++++ Records supplied ++++

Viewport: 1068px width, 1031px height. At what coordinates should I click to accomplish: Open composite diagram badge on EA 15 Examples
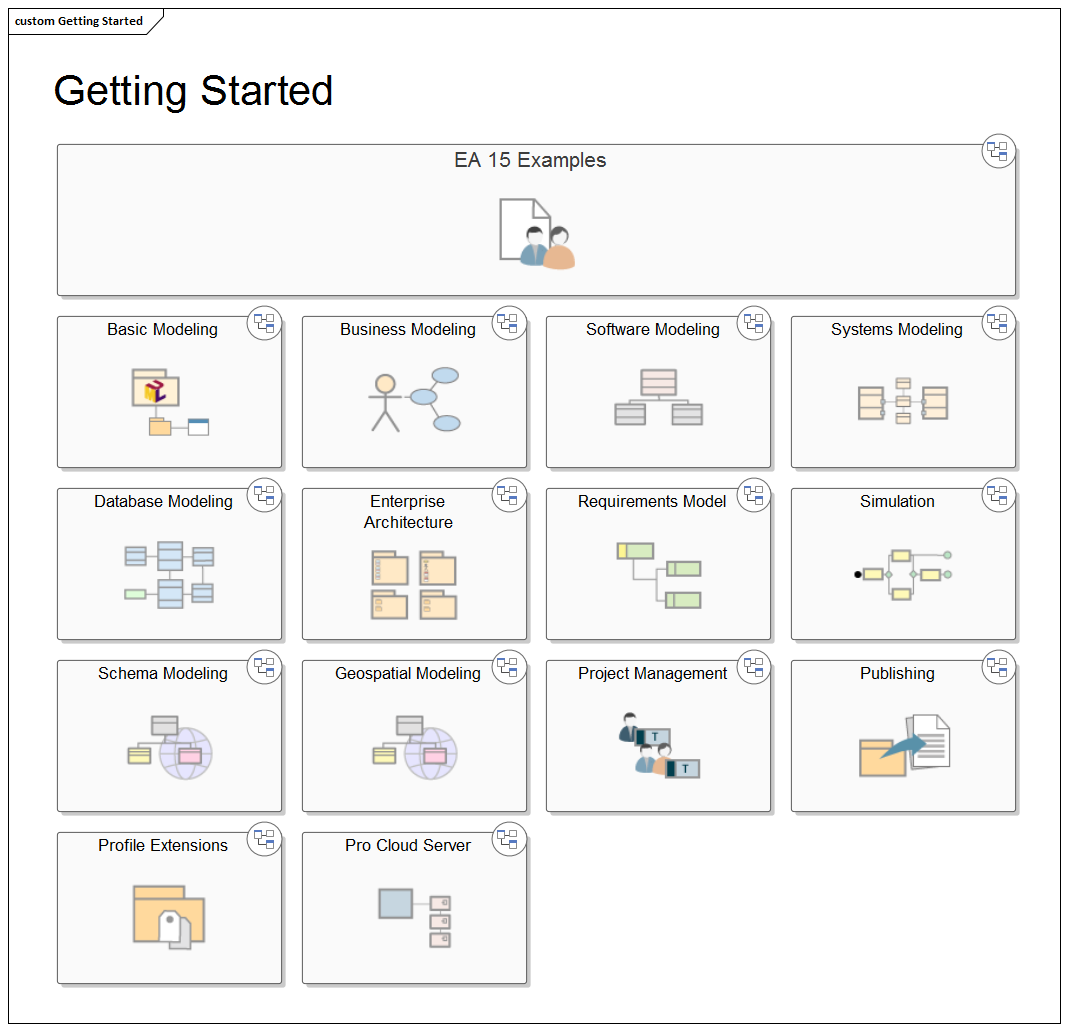click(x=998, y=151)
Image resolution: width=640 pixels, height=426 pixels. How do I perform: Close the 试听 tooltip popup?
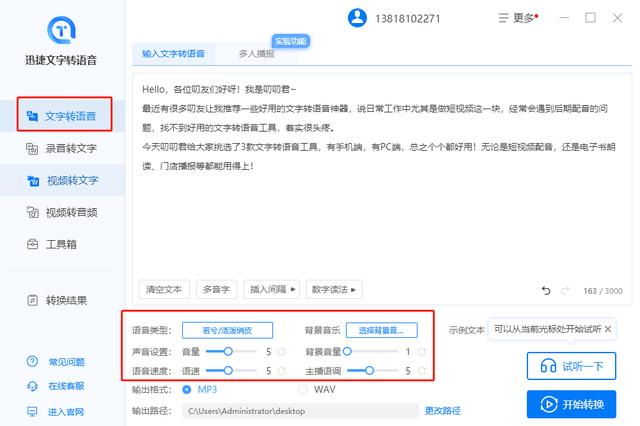[x=608, y=328]
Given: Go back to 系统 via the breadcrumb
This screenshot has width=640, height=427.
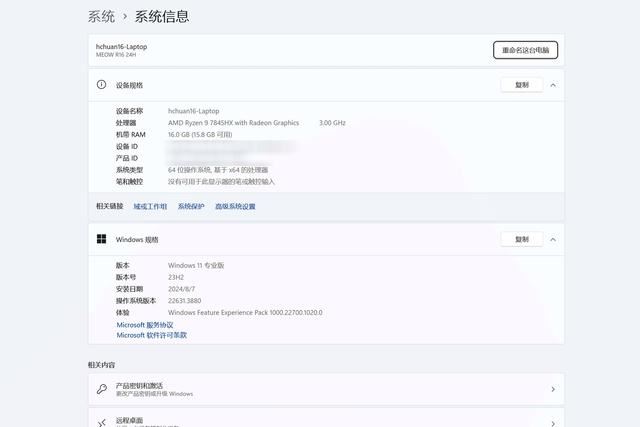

++++

Work request:
Your answer should copy the listing word for word, with no pictures in it.

Written response:
Viewport: 1068px width, 1031px height. At what coordinates should I click to accomplish: Open composite diagram badge on EA 15 Examples
click(x=998, y=151)
Image resolution: width=640 pixels, height=426 pixels. How do I perform: Close the 试听 tooltip popup?
[x=608, y=328]
Given: Go back to 系统 via the breadcrumb
This screenshot has width=640, height=427.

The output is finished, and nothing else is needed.